正面から論破しようとすると、だいたい反撃してきます。
「自由でいなきゃ」も、立派な固定観念になりますからね。
固定観念の二重装甲。詰む。
なので、やるのは“距離をとる”です。
そのための手順を、順番に書きます。
手順1:固定観念に名前をつける
いきなり真面目な哲学を始めなくていいです。
むしろ、あだ名でいい。
* 「完璧じゃないとダメ思考」
* 「我慢が正義ルール」
* 「ちゃんとしなきゃ警察」
* 「普通って何委員会」
名前がつくと、「私=この考え」になりにくい。
“自分の一部”として眺められるようになります。これが距離です。
手順2:役に立っていた場面も認める
固定観念を“悪者”にしない。ここが大事です。
たとえば「ちゃんとしなきゃ」は、あなたを社会の中で守ってくれた時期があるかもしれない。

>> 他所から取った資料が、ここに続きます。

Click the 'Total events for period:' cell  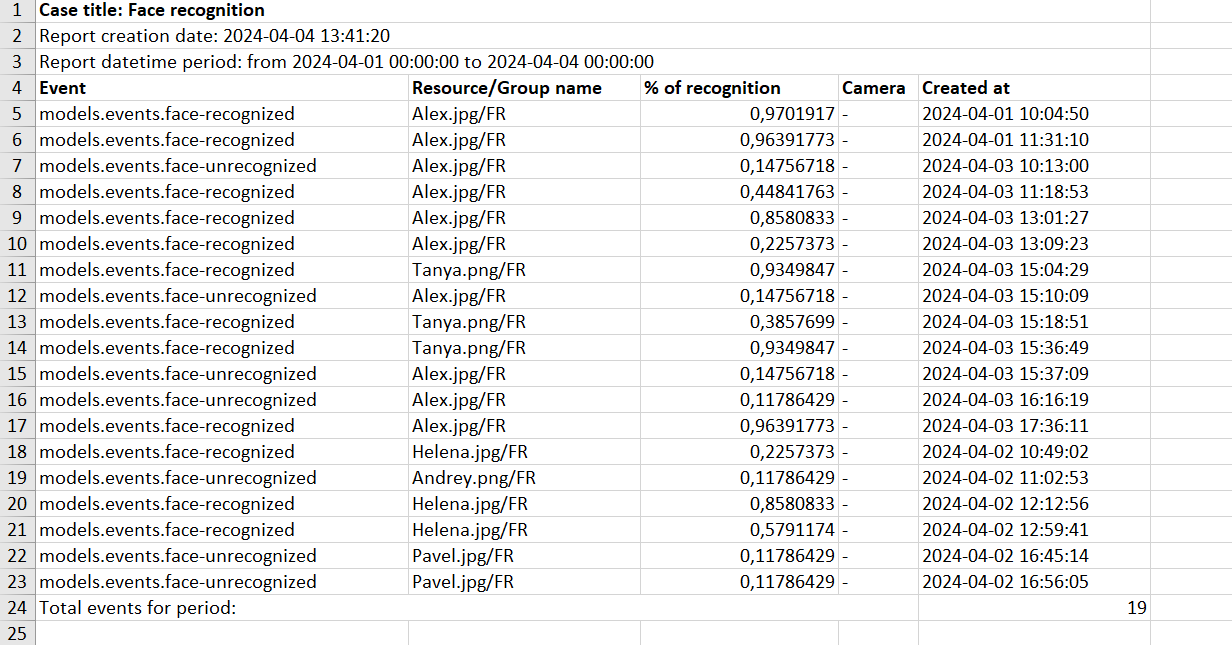coord(138,607)
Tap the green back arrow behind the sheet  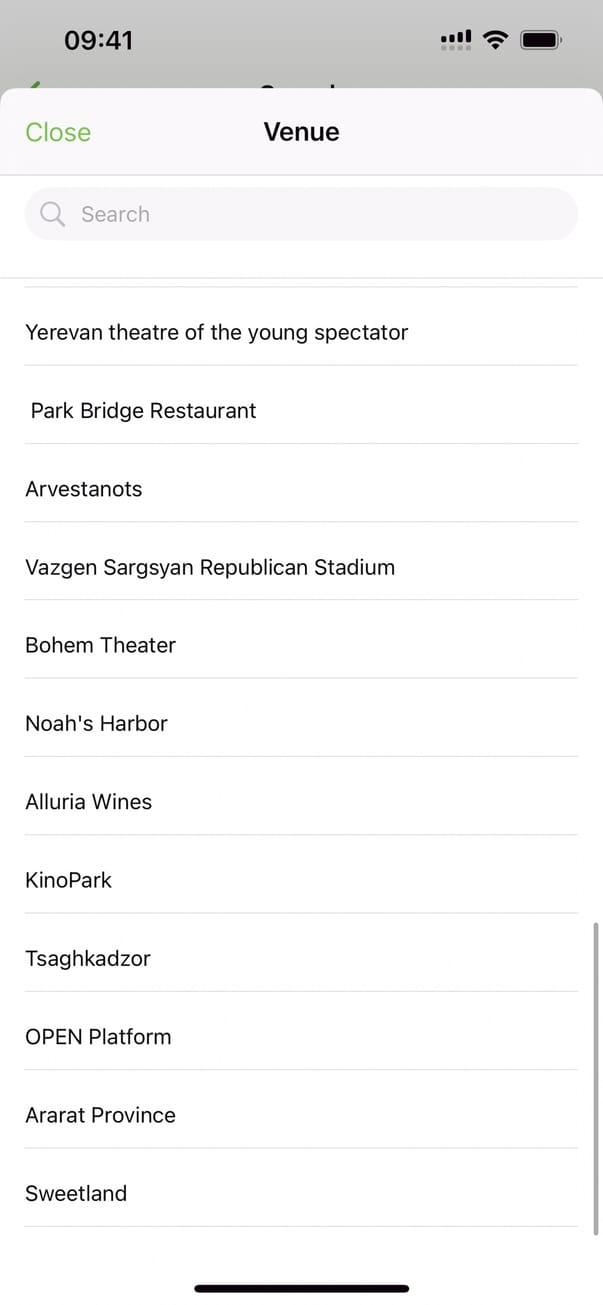point(35,86)
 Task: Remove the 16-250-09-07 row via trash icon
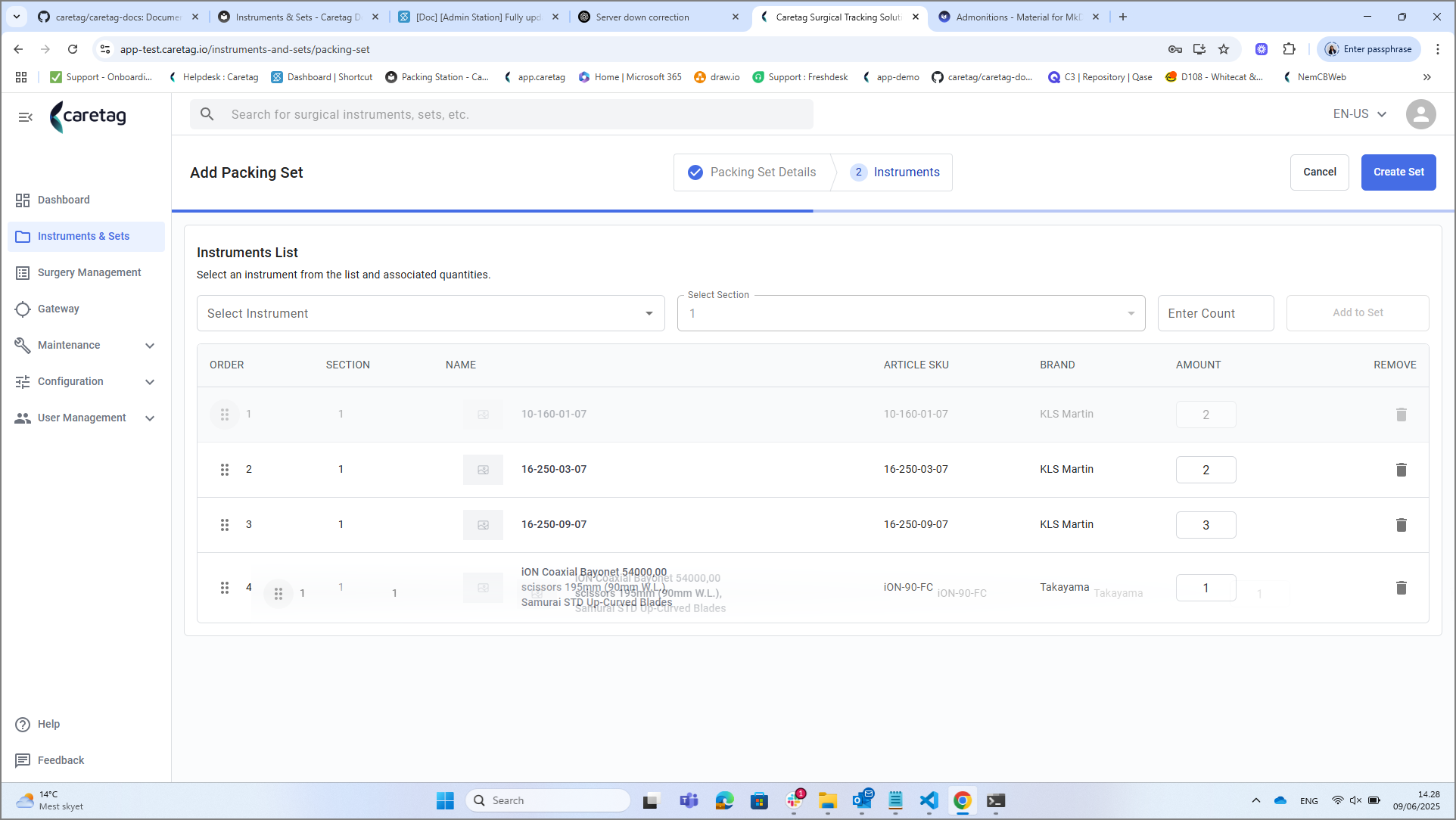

「迷ったら動かない」は、傷つく場面を減らしてくれたかもしれない。
「今は困ってるけど、昔は守ってくれてたよね」
そう言えると、固定観念は少し穏やかになります。体感として、ほんとに。
手順3:今の自分に合うか点検する(質問テンプレ)
ここはシンプルに、質問だけでOKです。
* 「それを信じると、私は楽になる?それとも苦しくなる?」
* 「今の環境でも、そのルールは必要?」
* 「もし友達が同じことで悩んでいたら、同じルールを勧める?」
ポイントは、正しいかどうかを決めないこと。
正しさの裁判を始めると、固定観念が勢いを増します。
見るべきは“暮らしやすさ”です。
手順4:例外を1つ作ってみる(小さく選び直す)
固定観念は、いきなり捨てなくていいです。
ただ、「例外」を作る。
「ちゃんとしてから動くべき」なら、
“ちゃんとしてなくてもやっていい日”を一日だけ作る。
「迷うのは弱い」なら、
“迷ってる自分をそのまま言っていい相手”を一人だけ決める。
10%だけ変える。
いきなり100%変えようとすると、反動で戻ります。
人間はだいたい、輪ゴムです。
手順5:人に借りる(支援の使い方)
固定観念が強いときって、頭の中が単線になります。
「こうに決まってる」が強すぎて、別の景色が見えない。
そういうときは、人に借りるのがいちばん早いです。
支援者でも、信頼できる人でもいい。
「これって私の思い込みかな?」
「別の見方ある?」
と聞く。
ここで大事なのは、“答えをもらう”より“視点を借りる”ことです。
自分の中のルールに風穴が空く。それだけで、行動が戻ってきます。
■おわりに:固定観念は、消すものじゃなく“着脱するもの”
固定観念って、なくせば自由になる、という単純な話ではないと思います。
固定観念があるから守られた自分も、確かにいた。
だから、消すんじゃなくて、必要に応じて着脱できるようになる。
それがいちばん現実的で、優しい道だと私は感じています。
もし最近、あなたを苦しくした「〜すべき」があるなら、
まずはそれに名前をつけてみてください。
そして一つだけ、例外を作ってみる。
たったそれだけでも、心の中の空気が少し変わります。
最後に、問いかけで終わります。
最近あなたを苦しくした「〜すべき」は、どんな言葉でしたか?
そして、そのルールは“今のあなた”にも必要そうですか?
必要なら、試しに「その固定観念の名前」も考えてみます。
頑固な同居人には、まず表札を付けるところからです。